◆ Work required: Render every line of the entries below as a Markdown table with the columns No. and Line, numbering the rows in order and leaving out blank lines.

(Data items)
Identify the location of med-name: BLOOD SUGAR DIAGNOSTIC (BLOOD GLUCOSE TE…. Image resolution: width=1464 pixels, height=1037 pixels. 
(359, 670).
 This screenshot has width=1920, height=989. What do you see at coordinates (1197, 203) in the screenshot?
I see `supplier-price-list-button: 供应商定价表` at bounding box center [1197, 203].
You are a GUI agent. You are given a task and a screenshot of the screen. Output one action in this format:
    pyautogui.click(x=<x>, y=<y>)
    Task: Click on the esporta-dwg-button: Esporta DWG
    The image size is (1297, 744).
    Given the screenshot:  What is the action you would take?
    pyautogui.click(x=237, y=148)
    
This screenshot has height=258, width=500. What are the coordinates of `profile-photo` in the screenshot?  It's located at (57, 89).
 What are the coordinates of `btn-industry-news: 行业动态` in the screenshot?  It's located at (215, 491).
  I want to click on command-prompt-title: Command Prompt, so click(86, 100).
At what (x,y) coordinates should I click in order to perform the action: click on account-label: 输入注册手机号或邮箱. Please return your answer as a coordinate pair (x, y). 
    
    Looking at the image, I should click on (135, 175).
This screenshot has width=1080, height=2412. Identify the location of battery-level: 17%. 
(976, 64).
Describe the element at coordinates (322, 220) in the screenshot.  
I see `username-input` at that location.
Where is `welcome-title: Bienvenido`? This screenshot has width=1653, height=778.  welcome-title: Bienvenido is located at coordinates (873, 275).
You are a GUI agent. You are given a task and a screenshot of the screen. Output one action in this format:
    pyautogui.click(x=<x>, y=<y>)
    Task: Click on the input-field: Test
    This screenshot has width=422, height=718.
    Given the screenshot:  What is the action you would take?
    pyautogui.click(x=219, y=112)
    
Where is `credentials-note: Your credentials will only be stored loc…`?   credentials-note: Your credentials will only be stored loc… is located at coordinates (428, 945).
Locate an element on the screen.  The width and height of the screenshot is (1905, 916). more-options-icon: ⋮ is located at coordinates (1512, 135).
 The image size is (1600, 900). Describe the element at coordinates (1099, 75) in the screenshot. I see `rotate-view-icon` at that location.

◆ Reply to the exercise:
| No. | Line |
|---|---|
| 1 | Identify the location of med-name: BLOOD SUGAR DIAGNOSTIC (BLOOD GLUCOSE TE…. Image resolution: width=1464 pixels, height=1037 pixels.  |
| 2 | (359, 670). |
| 3 |  This screenshot has width=1920, height=989. What do you see at coordinates (1197, 203) in the screenshot? |
| 4 | I see `supplier-price-list-button: 供应商定价表` at bounding box center [1197, 203]. |
| 5 | You are a GUI agent. You are given a task and a screenshot of the screen. Output one action in this format: |
| 6 |     pyautogui.click(x=<x>, y=<y>) |
| 7 |     Task: Click on the esporta-dwg-button: Esporta DWG |
| 8 |     The image size is (1297, 744). |
| 9 |     Given the screenshot:  What is the action you would take? |
| 10 |     pyautogui.click(x=237, y=148) |
| 11 | This screenshot has height=258, width=500. What are the coordinates of `profile-photo` in the screenshot?  It's located at (57, 89). |
| 12 |  What are the coordinates of `btn-industry-news: 行业动态` in the screenshot?  It's located at (215, 491). |
| 13 |   I want to click on command-prompt-title: Command Prompt, so click(86, 100). |
| 14 | At what (x,y) coordinates should I click in order to perform the action: click on account-label: 输入注册手机号或邮箱. Please return your answer as a coordinate pair (x, y).  |
| 15 |     Looking at the image, I should click on (135, 175). |
| 16 | This screenshot has width=1080, height=2412. Identify the location of battery-level: 17%.  |
| 17 | (976, 64). |
| 18 | Describe the element at coordinates (322, 220) in the screenshot.   |
| 19 | I see `username-input` at that location. |
| 20 | Where is `welcome-title: Bienvenido`? This screenshot has width=1653, height=778.  welcome-title: Bienvenido is located at coordinates (873, 275). |
| 21 | You are a GUI agent. You are given a task and a screenshot of the screen. Output one action in this format: |
| 22 |     pyautogui.click(x=<x>, y=<y>) |
| 23 |     Task: Click on the input-field: Test |
| 24 |     This screenshot has width=422, height=718. |
| 25 |     Given the screenshot:  What is the action you would take? |
| 26 |     pyautogui.click(x=219, y=112) |
| 27 | Where is `credentials-note: Your credentials will only be stored loc…`?   credentials-note: Your credentials will only be stored loc… is located at coordinates (428, 945). |
| 28 | Locate an element on the screen.  The width and height of the screenshot is (1905, 916). more-options-icon: ⋮ is located at coordinates (1512, 135). |
| 29 |  The image size is (1600, 900). Describe the element at coordinates (1099, 75) in the screenshot. I see `rotate-view-icon` at that location. |